Il nodo del potere soverchiante dei magistrati è centrale per la qualità della democrazia. Da troppi anni e per vicende diversissime sono bastati i sospetti di qualcuno per archiviare il buon lavoro di persone capaci. Dispiace sentirsi sospettati o abbandonati da coloro con i quali avevi creduto di aver costruito una squadra comune.
Enrico Letta l’ha chiamata?
No, direi di no. Lo hanno fatto in tanti, dal Pd. Il ministro della difesa, Guerini. E decine di deputati e senatori. Il mio telefono è andato in tilt, dai messaggi affettuosi e dalle telefonate. Dalla segreteria del Pd no, riconosco il numero. Nessun messaggio di testo. Mi faccia guardare bene, posso sentire i messaggi nella segreteria telefonica…
Che cosa è lecito aspettarsi, adesso, per il suo futuro?

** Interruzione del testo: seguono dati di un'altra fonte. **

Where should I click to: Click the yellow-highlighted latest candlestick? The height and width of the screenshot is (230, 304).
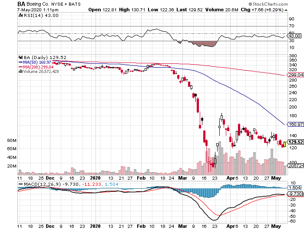tap(284, 144)
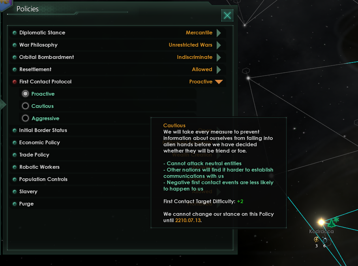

Recuperare serenità e salute. Perché ne ho bisogno. Rafforzare i rapporti con i cittadini, perché quale che sia il mio futuro, la passione civile non verrà mai meno. Dal mio partito, mi aspetto una chiacchierata che contribuisca a ristabilire il rapporto da far ripartire con una consapevolezza in più.
Quale?
Non si può fare politica fingendo di ignorare la gigantesca falla di sistema della giustizia. Quanto è accaduto a me deve stimolare una analisi un po’ più profonda su questo tema.